I've written below a few additional comments that should make clearer what it's going on inside the redirect_stdout function:

def redirect_stdout():
    print "Redirecting stdout"
    sys.stdout.flush() # <--- important when redirecting to files

    # Duplicate stdout (file descriptor 1)
    # to a different file descriptor number
    newstdout = os.dup(1)

    # /dev/null is used just to discard what is being printed
    devnull = os.open('/dev/null', os.O_WRONLY)

    # Duplicate the file descriptor for /dev/null
    # and overwrite the value for stdout (file descriptor 1)
    os.dup2(devnull, 1)

    # Close devnull after duplication (no longer needed)
    os.close(devnull)

    # Use the original stdout to still be able
    # to print to stdout within python
    sys.stdout = os.fdopen(newstdout, 'w')

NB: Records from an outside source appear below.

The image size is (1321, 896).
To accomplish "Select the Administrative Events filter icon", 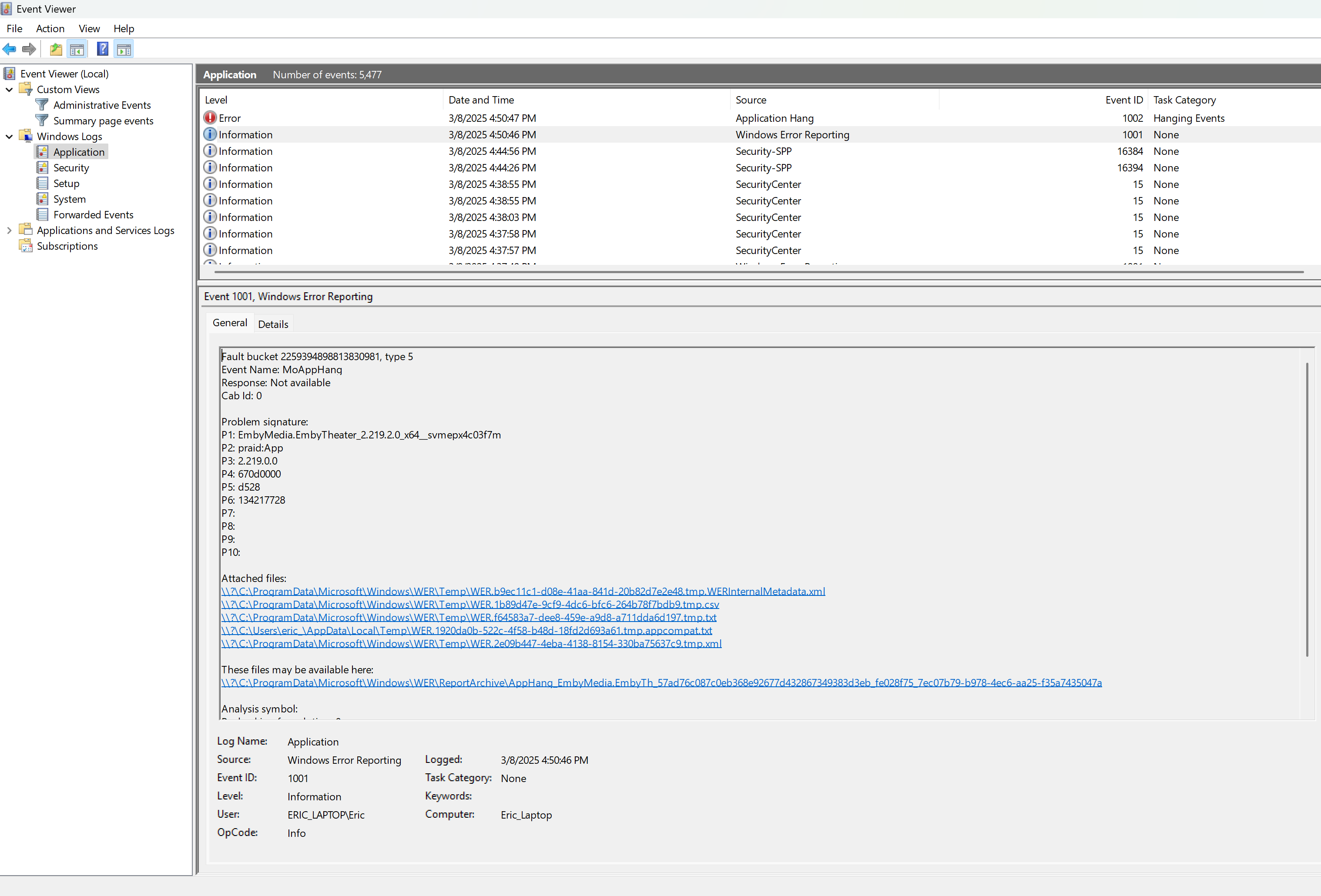I will coord(41,104).
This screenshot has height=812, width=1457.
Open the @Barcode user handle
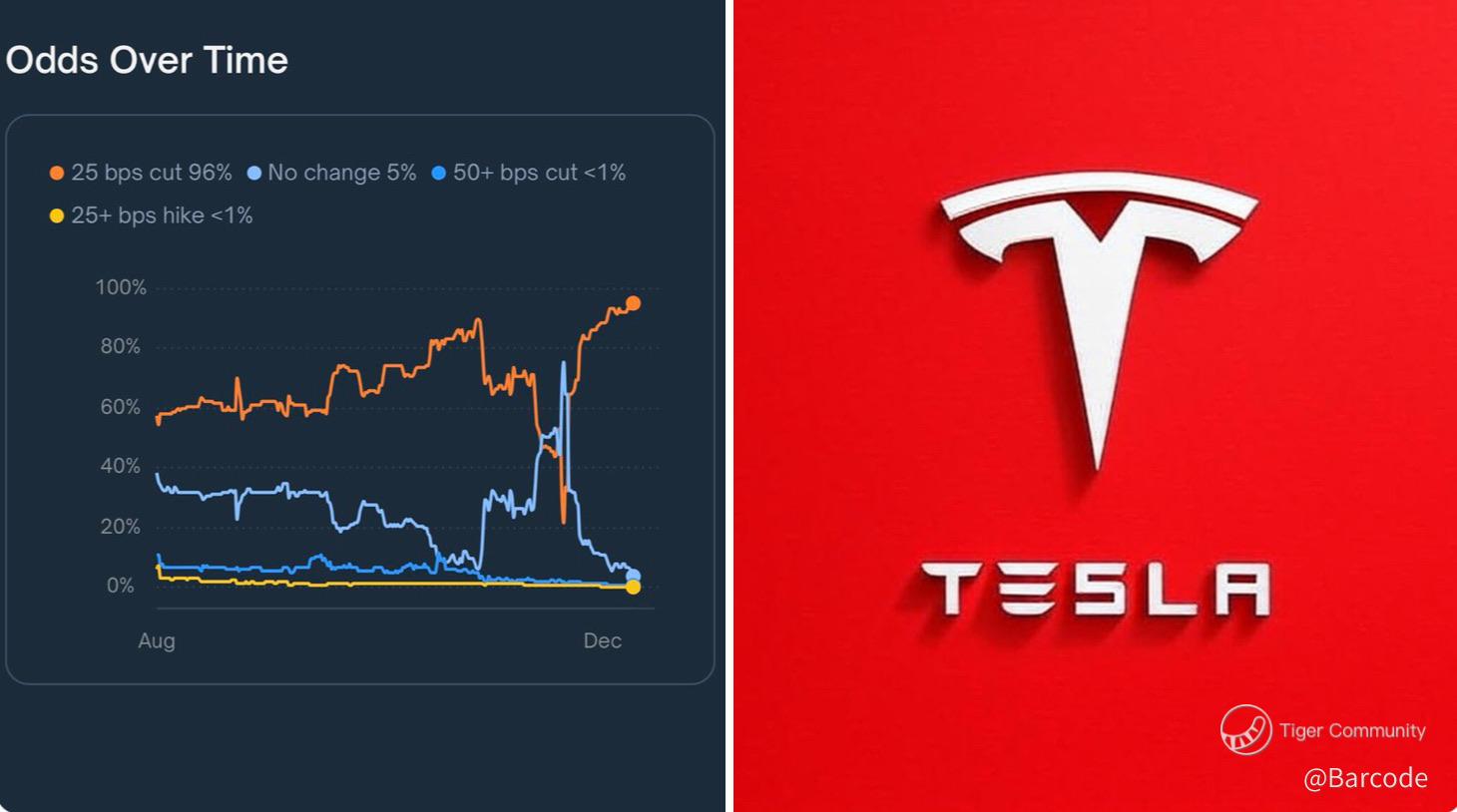point(1365,778)
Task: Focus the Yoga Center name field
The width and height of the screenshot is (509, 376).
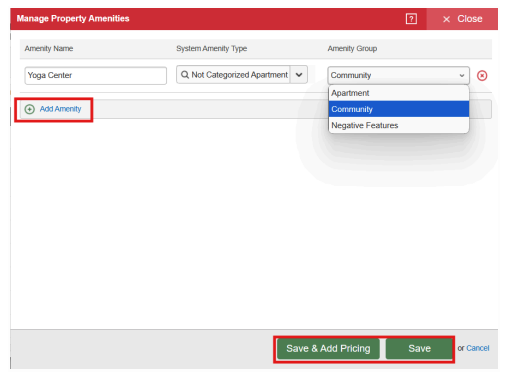Action: pos(96,76)
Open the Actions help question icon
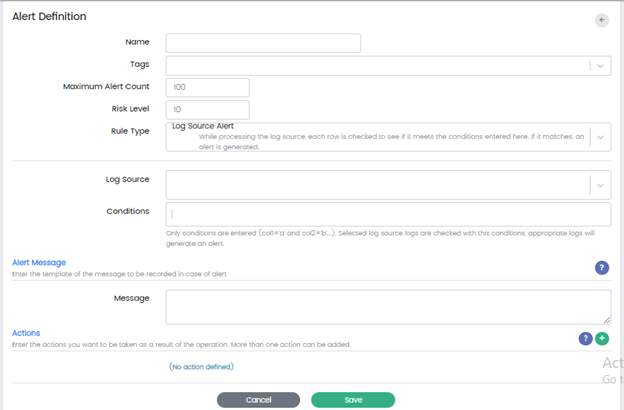 tap(586, 339)
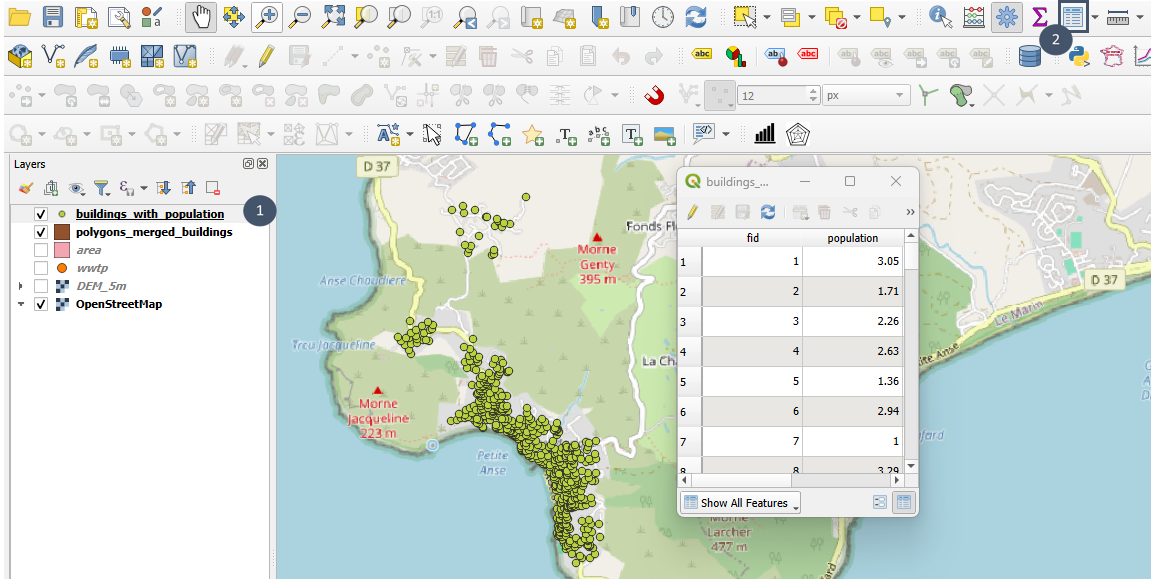Image resolution: width=1157 pixels, height=582 pixels.
Task: Open the attribute table from toolbar
Action: tap(1074, 17)
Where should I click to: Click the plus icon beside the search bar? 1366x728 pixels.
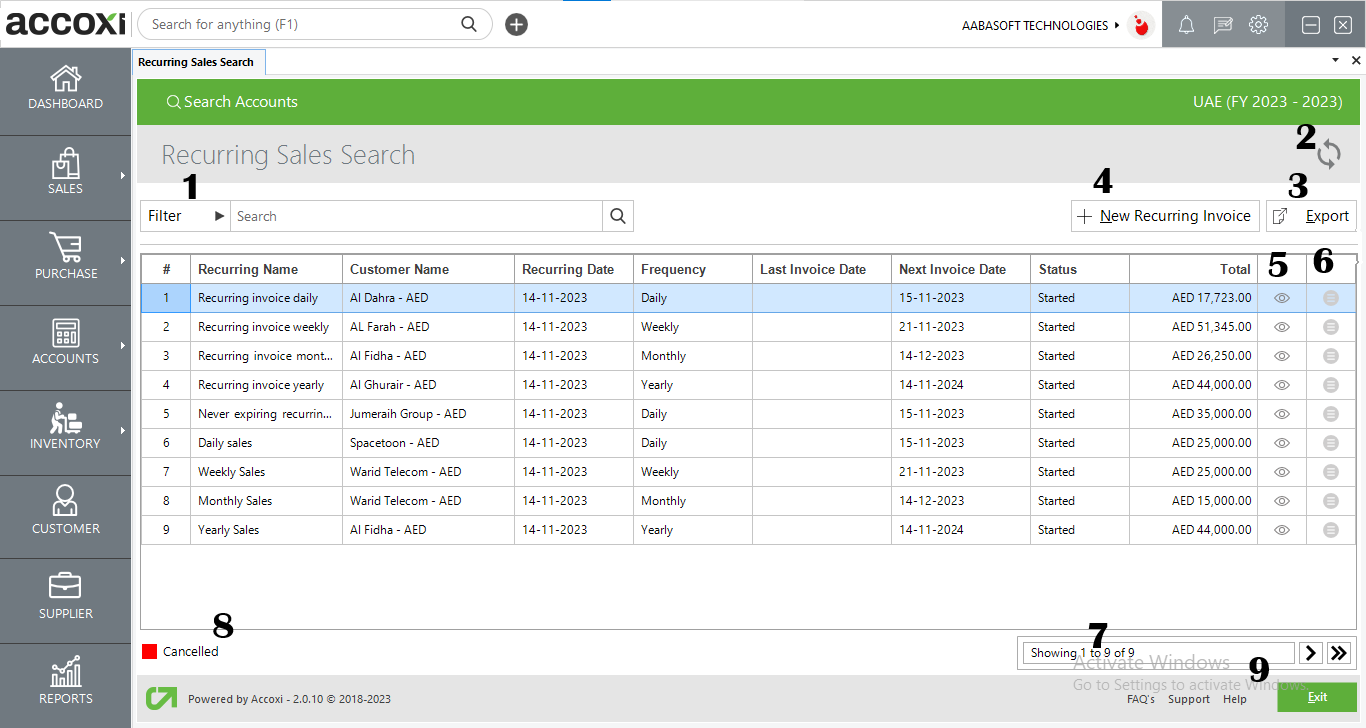click(516, 23)
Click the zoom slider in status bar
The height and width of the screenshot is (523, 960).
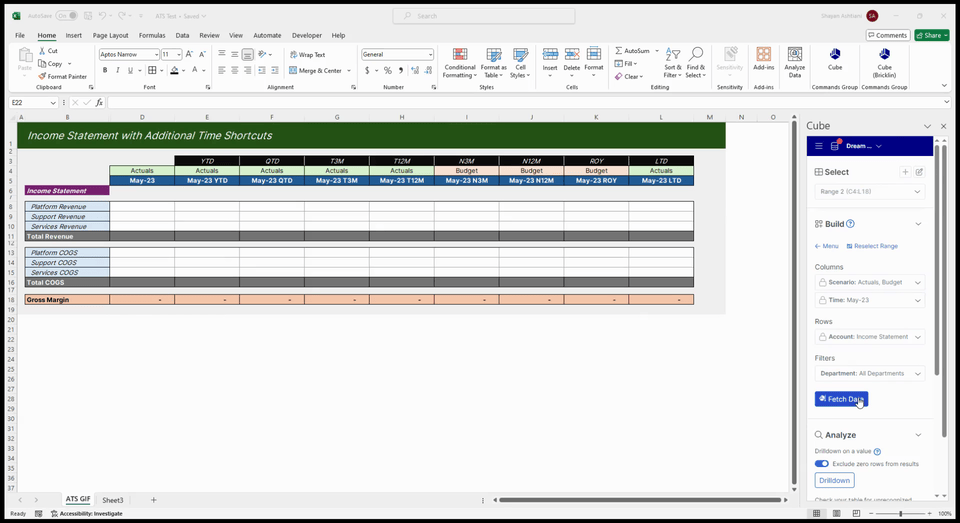point(900,513)
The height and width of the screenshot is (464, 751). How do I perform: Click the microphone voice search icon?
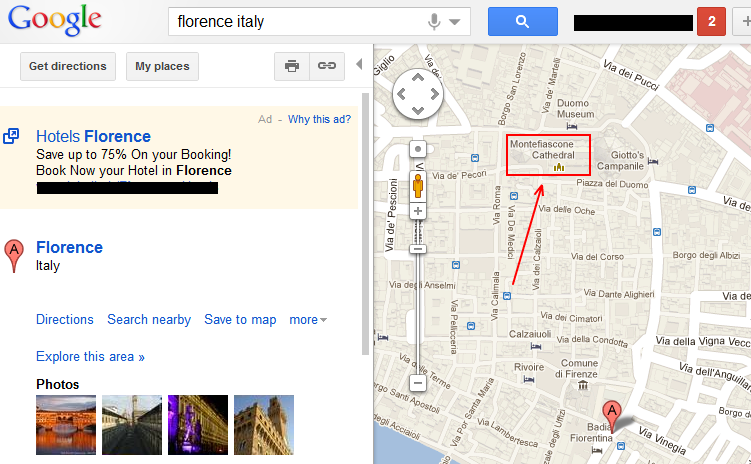[434, 21]
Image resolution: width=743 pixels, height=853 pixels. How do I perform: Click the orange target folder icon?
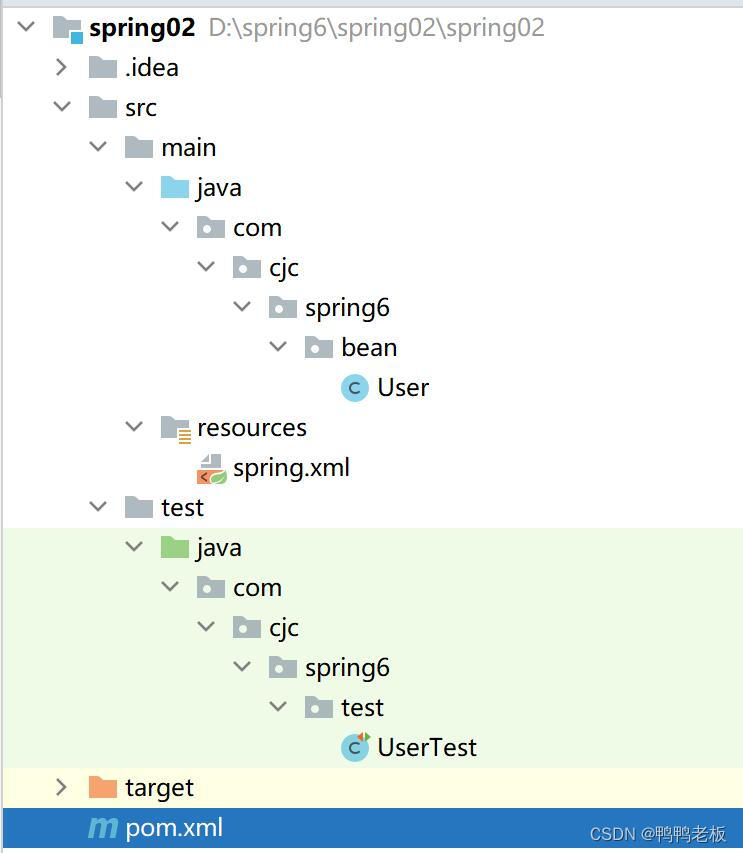(104, 787)
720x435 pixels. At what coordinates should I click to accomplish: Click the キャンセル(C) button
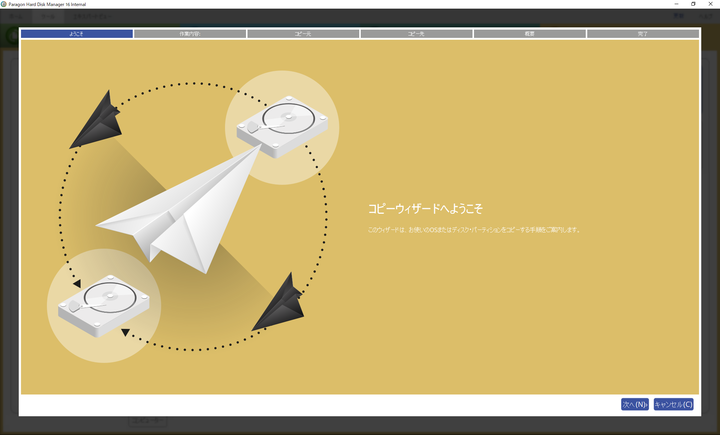(x=673, y=404)
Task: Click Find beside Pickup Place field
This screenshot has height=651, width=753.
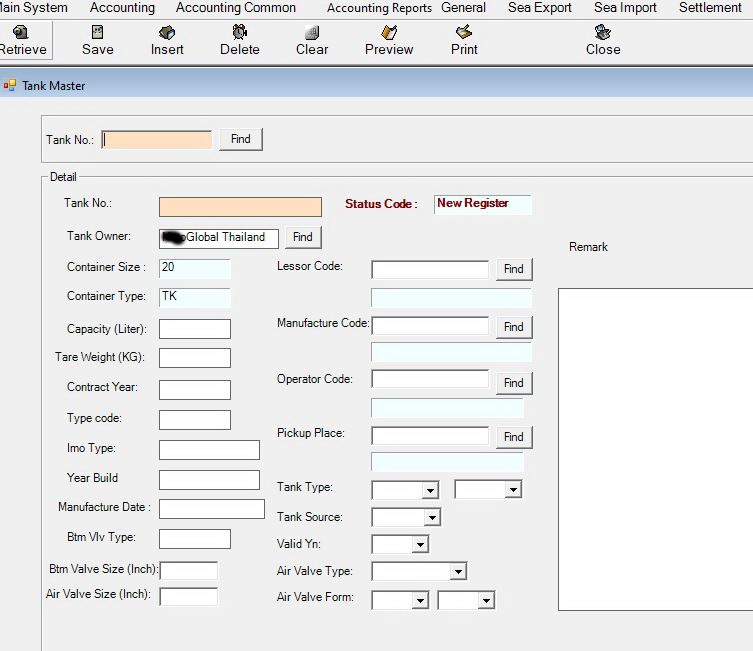Action: (x=513, y=437)

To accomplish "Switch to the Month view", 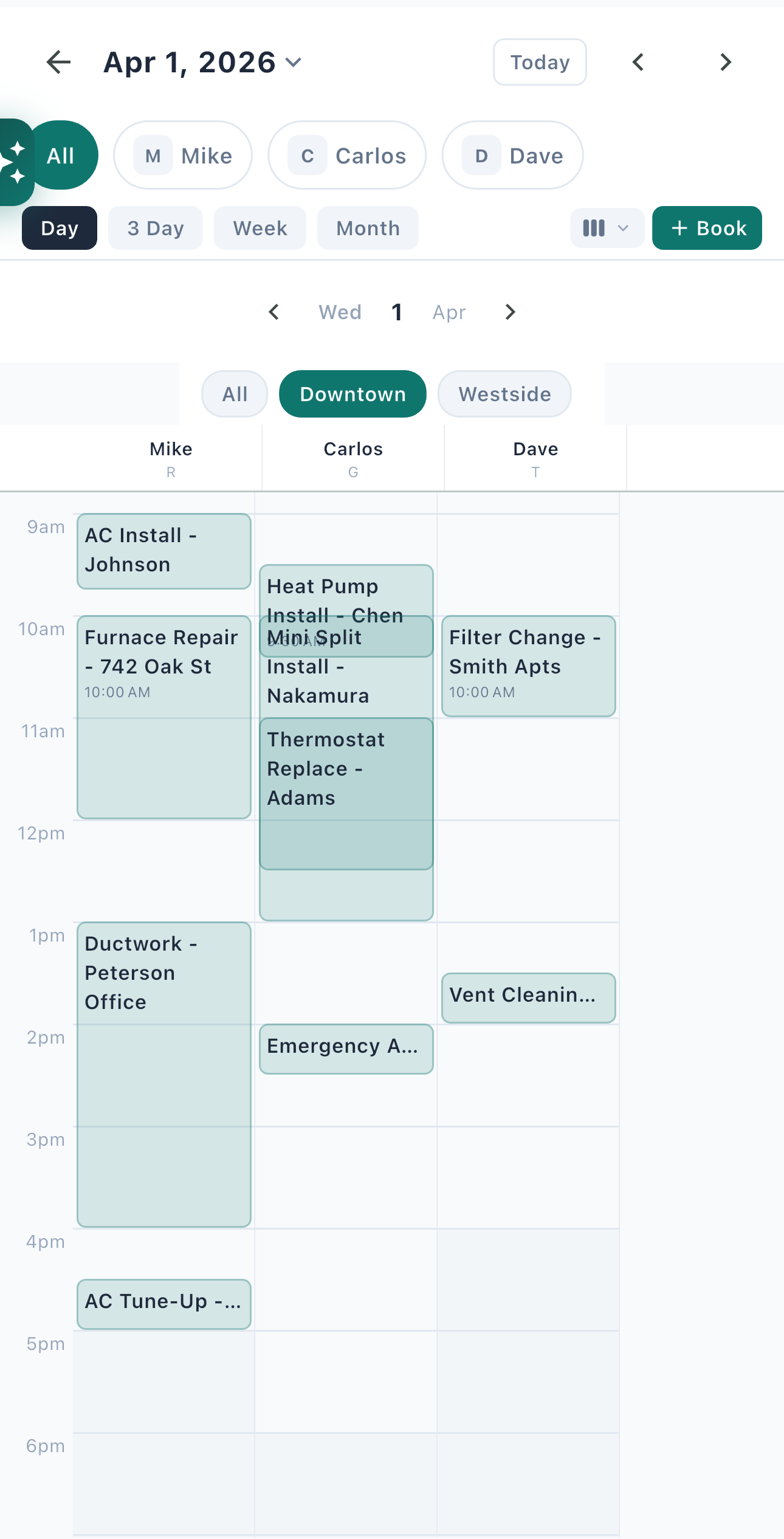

One important thing to note is that a process gets three different file descriptors from the OS when launched:

  • stdin: 0
  • stdout: 1
  • stderr: 2

As explained in the comments, the code above takes advantage of the file descriptor for stdout and the file descriptor duplication functions to make trick the C code into using a different stdout while still keeping a reference to the original stdout in the python code to be able to print.

/dev/null is a special device file (everything in UNIX is a file!) that swallows everything written to it like a black hole. dup duplicates a file descriptor. If you are used to Windows, a file descriptor in UNIX is a special integer which represents an open file, it's like a Windows file handle.

The program is opening /dev/null for writing (only), taking a copy of it's file descriptor, closing the open file (because having a file descriptor is enough for UNIX to write to a file, you don't need to keep the resources open), then assigning the open file to sys.stdout.

Remember sys is the Python module which represents all sorts of system-specific resources, such as the file system. So, in UNIX sys.stdout will represent /dev/stdout i.e. the system STDOUT stream.

So, altogether, this code is fooling Python into thinking that /dev/null/ is STDOUT so now every time your program writes to STDOUT with, say, the print statement (function in Python3) then it will really be writing to /dev/null and you will never see the resulting text on your console.

See manual pages for the C runtime functions that underlie these Python functions.

Basically, they duplicate a file descriptor, into either a new file descriptor (with dup()) or into a file descriptor specified in the call, with dup2().